Posted: 4:07 PM, Apr 12, 2018
Updated: 2018-04-13 01:15:25Z

Tucson teachers are ramping up their RedForEd protests in the coming weeks. Organizers are continuing to schedule walk-ins on Wednesday mornings and now they're adding "Stand-Out" protests.

"I'm so intensely proud to be part of this movement. I think the theme song for this movement is we're not going to take it anymore," said Marea Jenness.

Jenness is a Biology teacher at Tucson High -- 16 years now.
She said factoring in cost of living increases, her pay is lower now than when she was first hired. "Now I'm a master teacher. I'm national board certified and I can't pay my bills. I'm making 20 percent less than I was 16 years ago."

Jenness is spearheading the Tucson #RedforEd movement. Right now, teachers are gearing up for a "Stand Out" as seen in Oklahoma. The demonstrations will start in the Amphi District on April 17th -- after-school -- from 4 to 7. "Every big street corner on Oracle from Wilds in Catalina to Grant in Tucson is going to have teachers in red with signs asking for the teacher's support," she said.

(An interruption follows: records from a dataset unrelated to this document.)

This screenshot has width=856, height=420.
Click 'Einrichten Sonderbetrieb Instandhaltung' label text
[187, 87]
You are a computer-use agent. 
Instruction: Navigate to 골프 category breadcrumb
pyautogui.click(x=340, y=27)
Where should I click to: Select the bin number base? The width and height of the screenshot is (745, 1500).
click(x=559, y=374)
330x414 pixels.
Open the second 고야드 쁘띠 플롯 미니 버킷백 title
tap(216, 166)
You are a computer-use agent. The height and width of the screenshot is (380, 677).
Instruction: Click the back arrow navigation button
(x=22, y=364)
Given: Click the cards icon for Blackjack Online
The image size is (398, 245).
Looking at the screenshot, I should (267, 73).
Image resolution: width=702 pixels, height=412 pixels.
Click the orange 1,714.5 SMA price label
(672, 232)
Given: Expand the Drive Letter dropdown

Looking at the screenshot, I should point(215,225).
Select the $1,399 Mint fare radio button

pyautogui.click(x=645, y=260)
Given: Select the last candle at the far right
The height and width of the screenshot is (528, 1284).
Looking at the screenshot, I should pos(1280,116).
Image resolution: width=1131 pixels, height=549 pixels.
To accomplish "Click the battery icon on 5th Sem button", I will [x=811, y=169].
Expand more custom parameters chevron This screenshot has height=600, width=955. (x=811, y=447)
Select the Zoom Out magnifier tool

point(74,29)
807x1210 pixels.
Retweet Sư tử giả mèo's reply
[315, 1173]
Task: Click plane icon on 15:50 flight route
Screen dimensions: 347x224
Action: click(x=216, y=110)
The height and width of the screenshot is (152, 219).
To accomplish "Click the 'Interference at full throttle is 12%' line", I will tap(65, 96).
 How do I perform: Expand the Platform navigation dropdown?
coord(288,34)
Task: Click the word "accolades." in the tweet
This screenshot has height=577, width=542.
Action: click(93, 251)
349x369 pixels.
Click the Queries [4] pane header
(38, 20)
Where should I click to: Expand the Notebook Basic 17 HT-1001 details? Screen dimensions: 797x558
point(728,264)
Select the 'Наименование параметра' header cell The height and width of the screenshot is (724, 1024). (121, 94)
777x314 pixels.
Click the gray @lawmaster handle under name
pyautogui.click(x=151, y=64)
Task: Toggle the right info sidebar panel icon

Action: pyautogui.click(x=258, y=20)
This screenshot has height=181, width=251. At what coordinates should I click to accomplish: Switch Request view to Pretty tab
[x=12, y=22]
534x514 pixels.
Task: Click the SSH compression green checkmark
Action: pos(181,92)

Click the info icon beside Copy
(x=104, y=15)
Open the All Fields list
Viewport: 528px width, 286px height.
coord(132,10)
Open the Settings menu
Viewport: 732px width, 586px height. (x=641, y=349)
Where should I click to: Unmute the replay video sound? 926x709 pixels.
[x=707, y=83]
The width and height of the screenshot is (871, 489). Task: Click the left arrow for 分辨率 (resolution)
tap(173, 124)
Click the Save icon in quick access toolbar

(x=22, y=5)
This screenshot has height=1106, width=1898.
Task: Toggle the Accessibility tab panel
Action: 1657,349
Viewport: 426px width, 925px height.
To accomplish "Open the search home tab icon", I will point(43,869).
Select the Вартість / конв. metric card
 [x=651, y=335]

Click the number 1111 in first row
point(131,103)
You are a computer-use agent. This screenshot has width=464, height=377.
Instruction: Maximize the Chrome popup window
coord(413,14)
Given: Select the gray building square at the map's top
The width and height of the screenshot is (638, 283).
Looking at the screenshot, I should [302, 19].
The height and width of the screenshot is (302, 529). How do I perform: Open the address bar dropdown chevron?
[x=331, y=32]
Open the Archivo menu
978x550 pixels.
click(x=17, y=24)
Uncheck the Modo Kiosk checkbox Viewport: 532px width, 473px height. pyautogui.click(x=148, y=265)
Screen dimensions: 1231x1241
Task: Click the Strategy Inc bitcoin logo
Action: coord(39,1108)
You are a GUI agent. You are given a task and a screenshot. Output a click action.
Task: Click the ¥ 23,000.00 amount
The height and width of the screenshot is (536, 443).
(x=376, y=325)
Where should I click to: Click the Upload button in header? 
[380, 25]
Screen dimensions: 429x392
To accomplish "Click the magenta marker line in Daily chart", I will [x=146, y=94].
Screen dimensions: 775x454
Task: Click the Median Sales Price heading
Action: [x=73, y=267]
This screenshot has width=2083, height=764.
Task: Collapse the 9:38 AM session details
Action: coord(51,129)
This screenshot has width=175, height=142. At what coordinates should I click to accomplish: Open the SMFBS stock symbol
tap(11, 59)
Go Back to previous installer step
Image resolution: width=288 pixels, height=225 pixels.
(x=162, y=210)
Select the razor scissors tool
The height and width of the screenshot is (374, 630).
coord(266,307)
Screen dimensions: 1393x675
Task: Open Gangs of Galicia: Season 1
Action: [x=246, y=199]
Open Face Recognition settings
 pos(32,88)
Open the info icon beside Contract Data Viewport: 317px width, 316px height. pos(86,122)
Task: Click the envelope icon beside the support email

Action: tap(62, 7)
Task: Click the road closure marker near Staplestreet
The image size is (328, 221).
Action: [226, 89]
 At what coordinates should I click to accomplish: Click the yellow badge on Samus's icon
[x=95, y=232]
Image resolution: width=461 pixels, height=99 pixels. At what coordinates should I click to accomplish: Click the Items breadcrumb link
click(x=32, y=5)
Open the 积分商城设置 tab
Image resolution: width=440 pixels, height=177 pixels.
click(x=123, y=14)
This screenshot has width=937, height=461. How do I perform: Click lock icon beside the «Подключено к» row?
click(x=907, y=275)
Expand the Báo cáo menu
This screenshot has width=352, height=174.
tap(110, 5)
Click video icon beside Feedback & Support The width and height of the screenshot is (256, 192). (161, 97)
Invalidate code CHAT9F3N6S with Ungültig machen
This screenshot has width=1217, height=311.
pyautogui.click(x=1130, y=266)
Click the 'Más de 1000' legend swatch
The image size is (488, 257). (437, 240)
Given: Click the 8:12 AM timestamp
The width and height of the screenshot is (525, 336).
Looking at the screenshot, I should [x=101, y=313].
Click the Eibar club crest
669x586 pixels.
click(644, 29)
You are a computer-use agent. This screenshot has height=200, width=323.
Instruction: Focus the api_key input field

TUSD teachers will follow the next week -- April 25th -- with protests along Broadway. "Same deal from downtown all the way out to Houghton road,"
she said.

Jenness is also working with the organizers who are planning this year's Labor Day -- May First -- March and Rally. She said this year, they're focusing on the RedforEd movement and she trying to fly in one of the striking teachers from Oklahoma "to inspire us. And to give us the reality of what it means to fight that hard for our jobs and public education."

The battle for bigger paychecks, she said, has created a new experience -- a special bond that's building between teachers across the region. "Sometimes teachers teach in isolation. We're in our own rooms with our own kids all day. Sometimes once a week we get together in professional learning communities. But now I feel super connected to all the other teachers in Southern Arizona and it's a really powerful feeling."

On display all around Southern Arizona.